__Problem to work on__.
For the records below, output every line from the one holding "Personvern (776, 2558)" through the final line, unaltered, and no other lines.

__Input records__.
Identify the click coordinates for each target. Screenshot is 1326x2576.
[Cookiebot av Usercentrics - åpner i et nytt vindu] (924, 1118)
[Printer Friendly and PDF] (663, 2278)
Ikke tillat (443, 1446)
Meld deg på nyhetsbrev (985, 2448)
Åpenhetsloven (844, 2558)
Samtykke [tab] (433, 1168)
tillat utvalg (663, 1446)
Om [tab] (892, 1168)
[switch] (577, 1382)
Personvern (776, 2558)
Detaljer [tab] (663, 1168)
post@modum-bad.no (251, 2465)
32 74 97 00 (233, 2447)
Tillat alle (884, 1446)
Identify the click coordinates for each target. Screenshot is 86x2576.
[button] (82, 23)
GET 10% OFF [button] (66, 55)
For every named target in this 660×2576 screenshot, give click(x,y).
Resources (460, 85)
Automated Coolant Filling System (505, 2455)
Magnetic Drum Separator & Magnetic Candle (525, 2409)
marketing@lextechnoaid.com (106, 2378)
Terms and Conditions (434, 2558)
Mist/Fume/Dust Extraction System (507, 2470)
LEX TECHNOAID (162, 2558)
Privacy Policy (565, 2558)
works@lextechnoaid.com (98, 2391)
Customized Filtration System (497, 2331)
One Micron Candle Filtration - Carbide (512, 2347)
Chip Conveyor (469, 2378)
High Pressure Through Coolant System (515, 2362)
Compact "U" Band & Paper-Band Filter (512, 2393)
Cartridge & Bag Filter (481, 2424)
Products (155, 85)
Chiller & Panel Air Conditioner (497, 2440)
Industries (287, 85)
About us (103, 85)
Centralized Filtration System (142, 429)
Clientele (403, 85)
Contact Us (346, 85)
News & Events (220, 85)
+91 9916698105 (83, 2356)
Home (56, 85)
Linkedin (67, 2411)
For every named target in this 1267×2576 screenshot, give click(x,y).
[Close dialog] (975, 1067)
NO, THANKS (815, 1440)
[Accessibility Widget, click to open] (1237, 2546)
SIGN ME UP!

__Written reply__.
Personvern (776, 2558)
Detaljer [tab] (663, 1168)
post@modum-bad.no (251, 2465)
32 74 97 00 (233, 2447)
Tillat alle (884, 1446)
Identify the click coordinates for each target. Screenshot is 86x2576.
[button] (82, 23)
GET 10% OFF [button] (66, 55)
For every named target in this 660×2576 screenshot, give click(x,y).
Resources (460, 85)
Automated Coolant Filling System (505, 2455)
Magnetic Drum Separator & Magnetic Candle (525, 2409)
marketing@lextechnoaid.com (106, 2378)
Terms and Conditions (434, 2558)
Mist/Fume/Dust Extraction System (507, 2470)
LEX TECHNOAID (162, 2558)
Privacy Policy (565, 2558)
works@lextechnoaid.com (98, 2391)
Customized Filtration System (497, 2331)
One Micron Candle Filtration - Carbide (512, 2347)
Chip Conveyor (469, 2378)
High Pressure Through Coolant System (515, 2362)
Compact "U" Band & Paper-Band Filter (512, 2393)
Cartridge & Bag Filter (481, 2424)
Products (155, 85)
Chiller & Panel Air Conditioner (497, 2440)
Industries (287, 85)
About us (103, 85)
Centralized Filtration System (142, 429)
Clientele (403, 85)
Contact Us (346, 85)
News & Events (220, 85)
+91 9916698105 (83, 2356)
Home (56, 85)
Linkedin (67, 2411)
For every named target in this 1267×2576 screenshot, give click(x,y).
[Close dialog] (975, 1067)
NO, THANKS (815, 1440)
[Accessibility Widget, click to open] (1237, 2546)
SIGN ME UP!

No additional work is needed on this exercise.